How to avoid VMware stunning a client during imaging with Veeam

Solution 1:

This is an HP ProLiant server running with a Smart Array RAID controller without a Flash-backed cache module.

As a result, you have no write cache (or read cache), and operations like snapshots of virtual machines will suffer. You've experienced the effect of this.

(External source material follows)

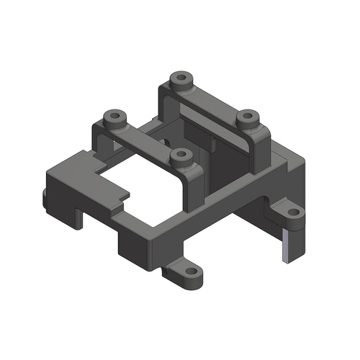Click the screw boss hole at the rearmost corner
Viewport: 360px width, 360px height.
[x=180, y=78]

The current configuration is unsuitable for most workloads, especially virtualization.

Your best option is to simply buy a cache module and battery/FBWC; HP parts 631681-B21, 631679-B21, or 631069-B21.

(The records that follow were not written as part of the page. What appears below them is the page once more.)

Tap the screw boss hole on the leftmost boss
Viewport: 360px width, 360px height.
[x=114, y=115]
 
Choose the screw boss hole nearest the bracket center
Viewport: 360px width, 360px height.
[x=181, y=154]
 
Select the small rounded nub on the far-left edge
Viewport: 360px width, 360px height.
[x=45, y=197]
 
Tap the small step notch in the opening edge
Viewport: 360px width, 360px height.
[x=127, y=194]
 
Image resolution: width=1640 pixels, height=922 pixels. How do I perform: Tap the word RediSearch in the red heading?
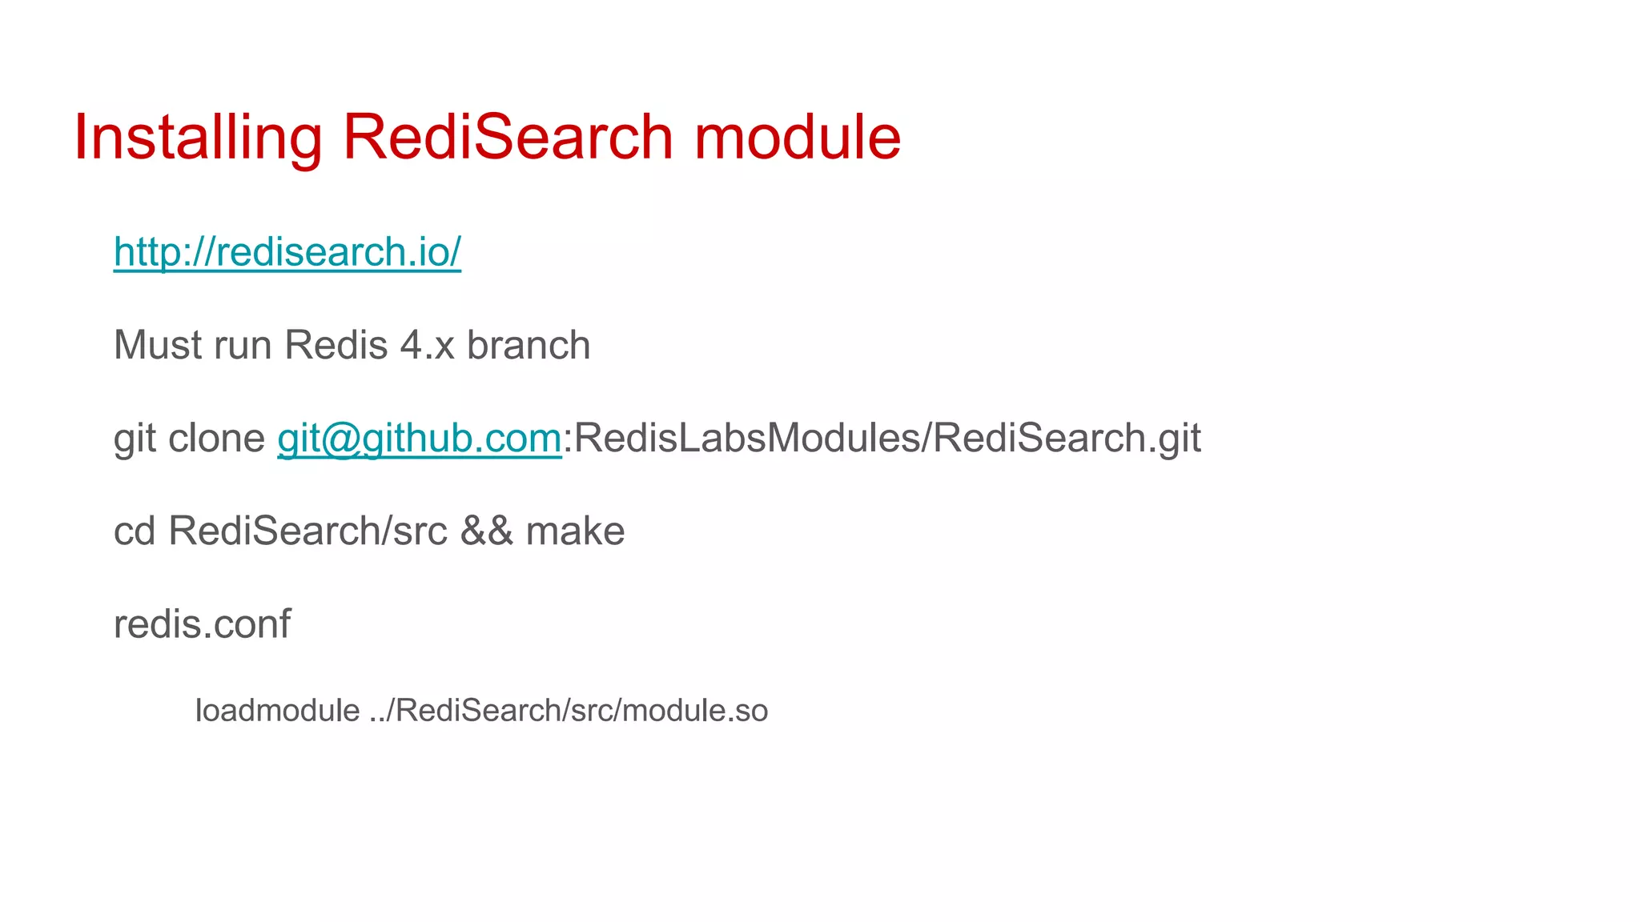click(508, 138)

This will accelerate performance and eliminate the problem you're seeing.

Also see:

FBWC and Zero Memory (ZM) RAID Controller on HP DL360p

BBWC: in theory a good idea but has one ever saved your data?

What is the memory module on a RAID card needed for?

Solution 2:

Answering my own question from research. (I will only accept my own answer if one of these approaches actually works and it's before someone else's suggestion.)

This (older) article WHAT ARE THE DANGERS OF SNAPSHOTS AND HOW TO AVOID? mentions a few possible causes and three preventative measures. Interestingly it mentions how the issue similarly affects MS SQL Server and other server products.

If you do not want to stun / pause the virtual machine you can set snapshot.maxIterations to 20 (or higher). This means vSphere will do more tries (iterations) to commit the snapshot files. More information in this KB article.

It then goes on to describe the risks and downsides of this approach.

Secondly it suggests:

Alternatively you can set snapshot.maxConsolidateTime to 60 seconds. This means you can accept a pause of the virtual machine for 60 seconds to do a synchronous consolidate. This is often a better option than wait for the snapshot file grow so big the virtual machine will require to be stunned for a much longer time.

But I do not know the different between "stun" and "pause".

And lastly:

ESXi 4.1 has a update which added parameter snapshot.asyncConsolidate.forceSync = “FALSE” which needs to be added to the VMX file. This setting disables synchronous consolidate and the virtual machine will never be stunned. More info in this KB.

It doesn't describe the potential drawbacks with these solutions, but I'd presume there are some, else they'd be default.

I haven't yet checked if these parameters or solutions are still relevant in v5.

UPDATE: Veeam have recommended we make the above mentioned changes as listed in this KB which is relevant to v4 and v5 of ESXi.When removing a snapshot virtual machines become unresponsive for over 30 minutes (2039754)

UPDATE2: We are making these configuration changes tonight and rebooting the host, as it's cheaper and quicker than waiting for the cache. We will then monitor for a few days to see if this alone resolves it for us.